How can we protect the cutting edge in the fight against malaria?

Malaria has played a long and lasting role in human history. It is believed that the disease first appeared hundreds of thousands or millions of years ago. Although our understanding of this parasitic disease has greatly improved with the advancement of contemporary science, researchers are still faced with the dilemma of developing appropriate medicines and treatments against it.

Several drugs have been developed against malaria, but all of them have lost their effectiveness due to the ability of parasites to evolve and develop drug resistance. In the 2000s, we saw that the most widely used antimalarial drug, artemisinin, began to lose its effectiveness as well. This has resulted in a dearth of treatment options leaving patients and those at risk of developing the disease – particularly in low- and middle-income countries (LMICs) – in a vulnerable state.

When artemisinin first emerged as a treatment option in the 1990s, it was welcomed by national malaria control programs in some countries. Commenting on the importance of the drug, Maciej Pony, assistant professor of biology at Penn State University, says, “A small series of clinical trials were conducted in South Vietnam in the 1990s. Although few were aware of the drug before that, the studies proved its effectiveness.” Ultimately, artemisinin combination therapies were recommended by the World Health Organization in 2005.

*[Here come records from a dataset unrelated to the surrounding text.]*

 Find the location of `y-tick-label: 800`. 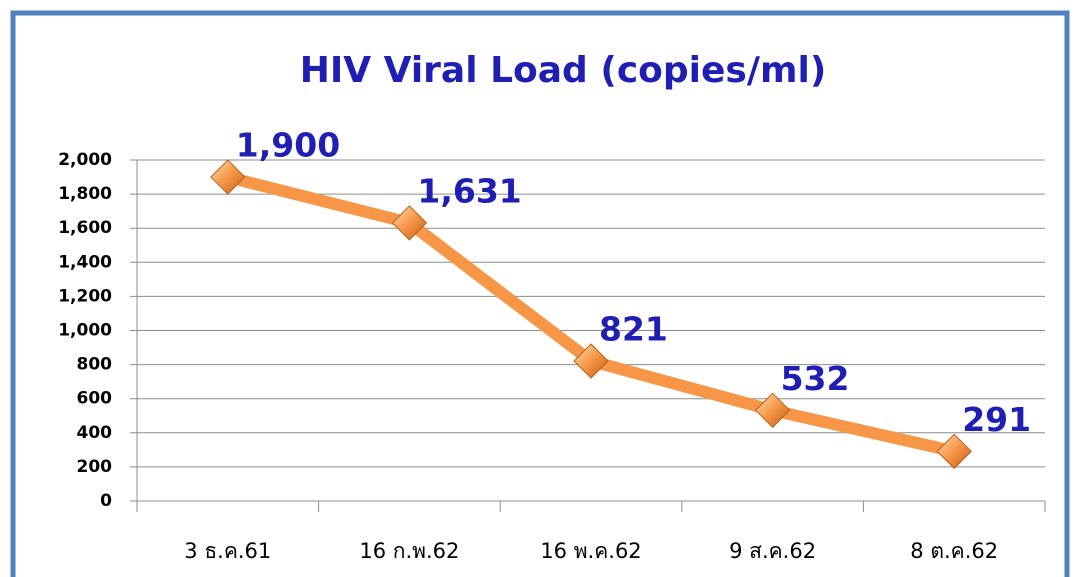

y-tick-label: 800 is located at coordinates (95, 365).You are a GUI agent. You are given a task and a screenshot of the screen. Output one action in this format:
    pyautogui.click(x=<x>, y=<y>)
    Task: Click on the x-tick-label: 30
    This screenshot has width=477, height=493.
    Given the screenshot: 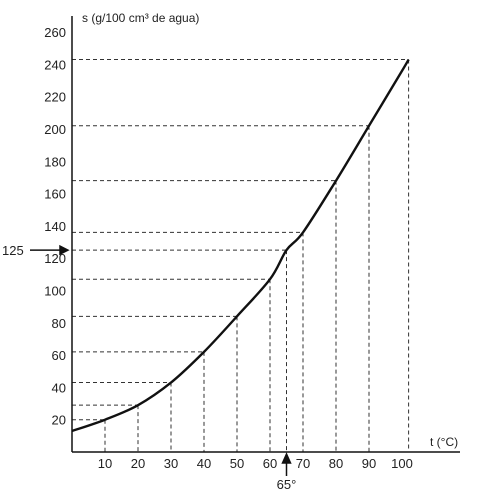 What is the action you would take?
    pyautogui.click(x=171, y=464)
    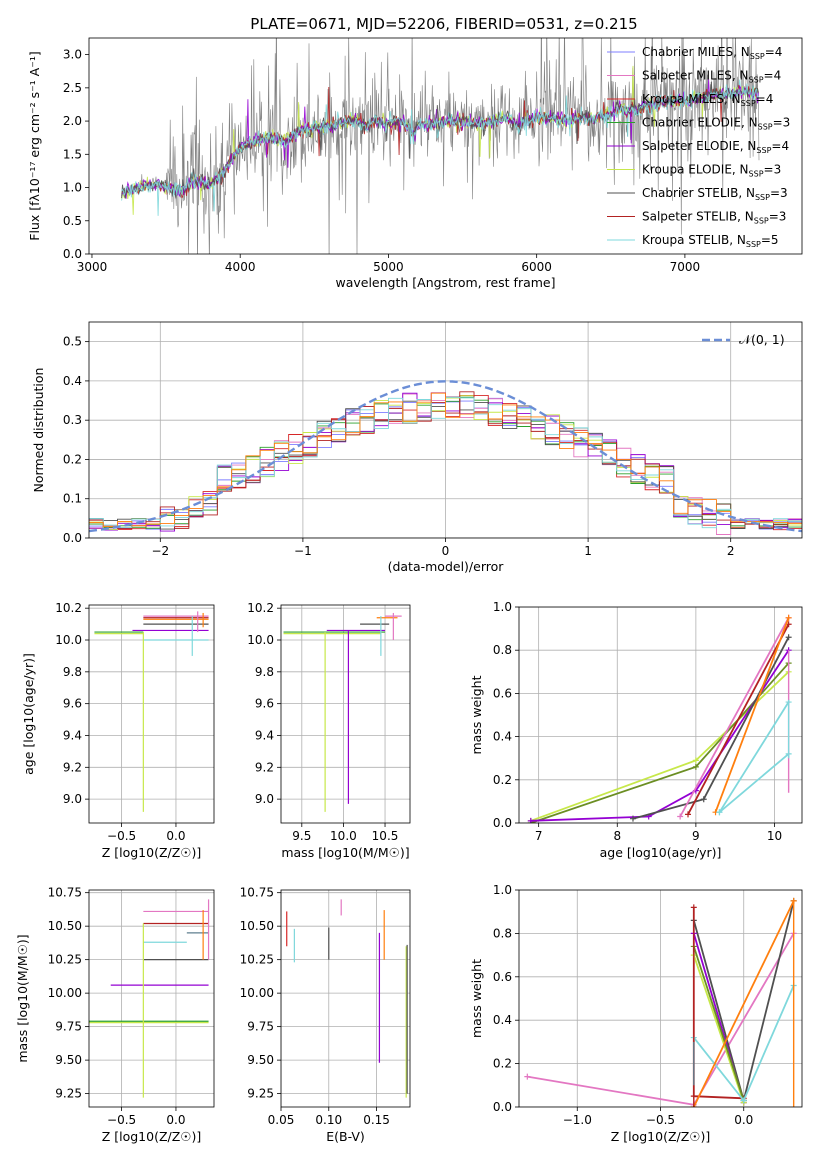  I want to click on y-tick-label: 9.75, so click(260, 1027).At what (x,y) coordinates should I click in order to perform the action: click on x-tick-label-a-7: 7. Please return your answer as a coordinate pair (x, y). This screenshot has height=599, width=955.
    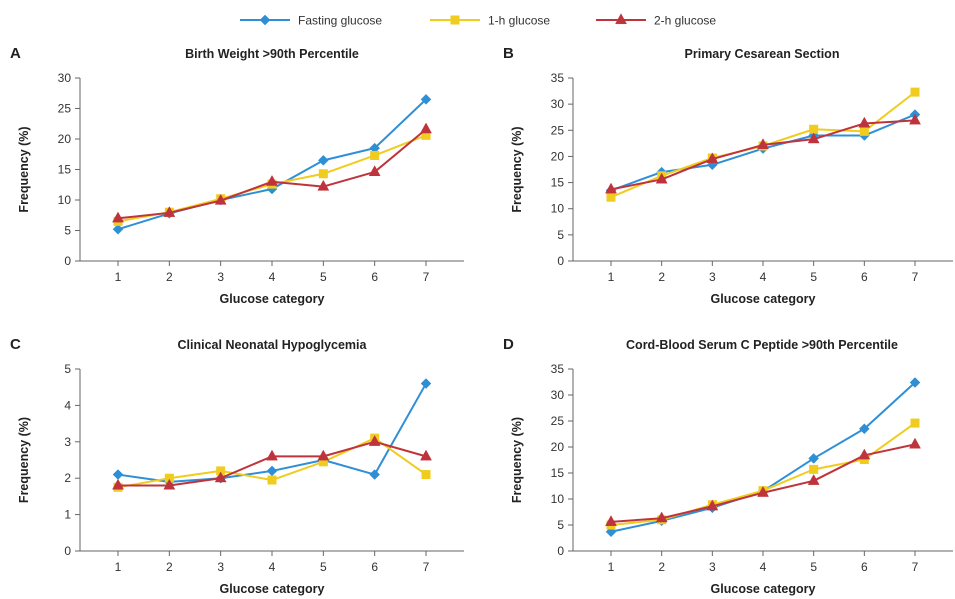
    Looking at the image, I should click on (426, 277). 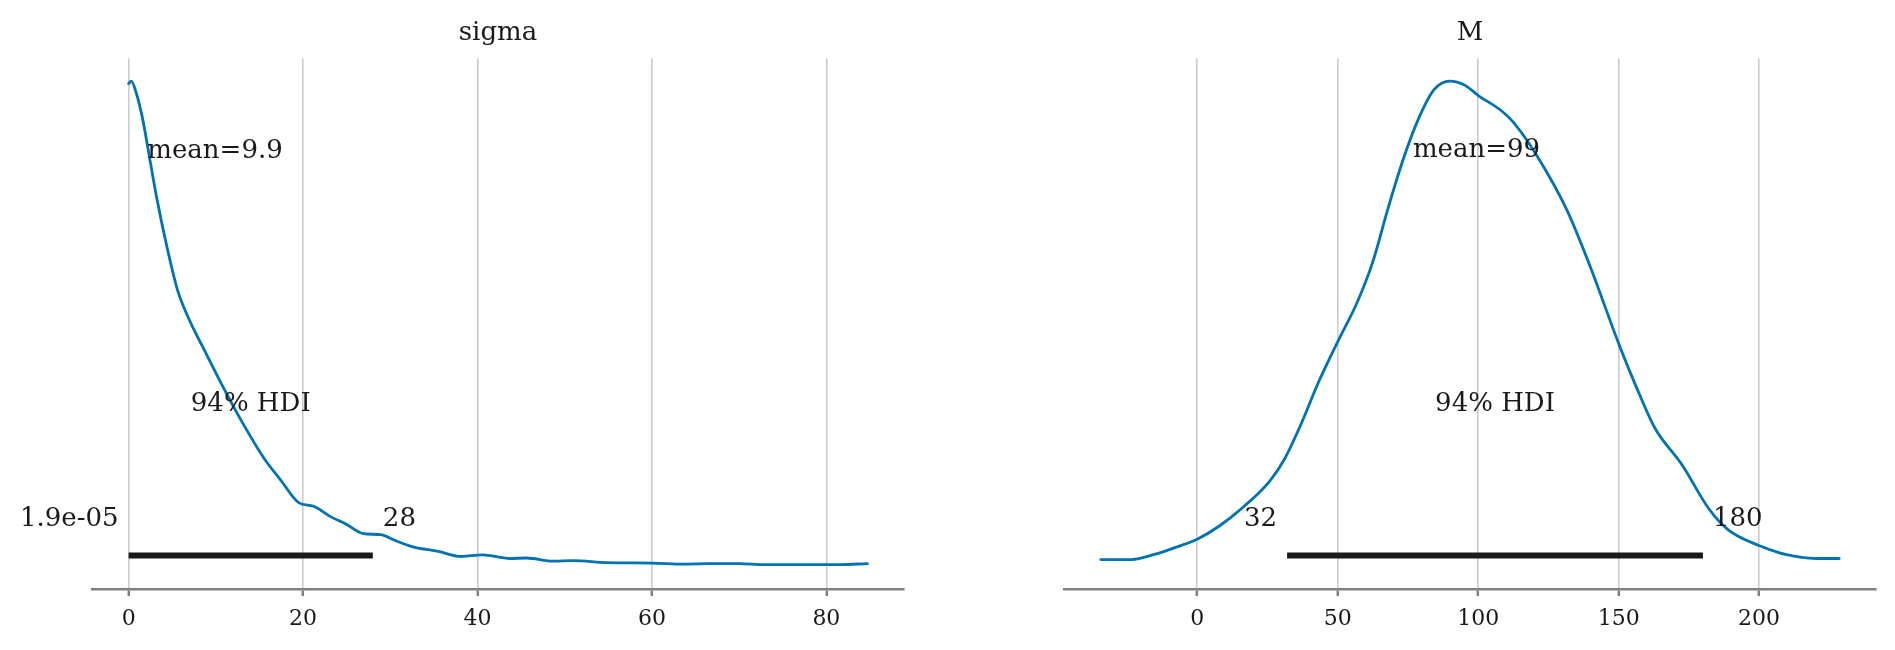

Today, artemisinin is the leading treatment for malaria, but resistance to artemisinin is now common in Southeast Asia and has emerged in East Africa. To slow this phenomenon down and protect as many patients’ lives as possible (and for as long as possible), proper medication monitoring will make all the difference. Usually, resistance appears very slowly and requires constant monitoring. This means we need dedicated networks of scientists working to collect genotype samples,” says Boni. “By creating rapid, responsive surveillance networks, we can help improve treatment in endemic countries and facilitate communication between public health institutions and patients.”

But good surveillance depends on understanding the evolution of resistance in artemisinin and its partner drugs used in many regions of the world. Along with colleagues at Penn State University, Oxford University and Imperial College London, Bonney found that partner drug resistance also promotes early resistance to artemisinin. “We were looking at the conditions that influence the development of resistance,” he says. “The reason it was difficult to distinguish previously was because the early stages of resistance occur slowly. Therefore, it is difficult for public health systems to detect it.”

In particular, the team’s research focused on the artemisinin partner drugs piperaquine, amodiaquine, and lumefantrine. To varying degrees, malaria has already developed some resistance to these drugs, but Boni and her colleagues found that when partner drug resistance levels are high, artemisinin resistance develops more quickly than expected.

He explains that this finding is only further evidence that more surveillance is necessary to manage antimalarial resistance. In doing so, public health agencies and other healthcare stakeholders will be able to respond more appropriately to resistance as it occurs. “If we take Rwanda as an example, we are already seeing signs of artemisinin resistance. With good monitoring, we will have a better idea of ​​when to start enrolling patients in trials of alternative artemisinin-based therapies and to see if the new treatment approach allows them to get rid of the parasite.”

Bonnie and his colleagues at Penn State are now working in collaboration with the World Health Organization and national malaria control programs within the country to assess the current situation in Rwanda, Burkina Faso, and other countries, and to prepare projections for the following five to 10 countries. Years may seem.

“It’s hard to say what things will look like in five years,” he says. “Just as weather reporters can give a forecast for the next few days, but they can’t tell you with certainty what the weather will be like over the next month, we don’t know exactly how the future of malaria resistance will turn out. That’s why it’s so important to start thinking about managing drug resistance early. “

But effective management requires good financing. The better access researchers and national programs have to funding, the easier it will be to establish and strengthen management systems. “In the next 10 to 15 years, we need to see more funding going into this area,” Boni says. “We’ve come a long way when it comes to malaria. 15 years ago it was considered a neglected disease. Although funding has increased dramatically in the two decades “The last two, which has been the right course of action, we need more of it to see a greater impact on patients’ lives. Imagine how far we can go with the right tools and resources.”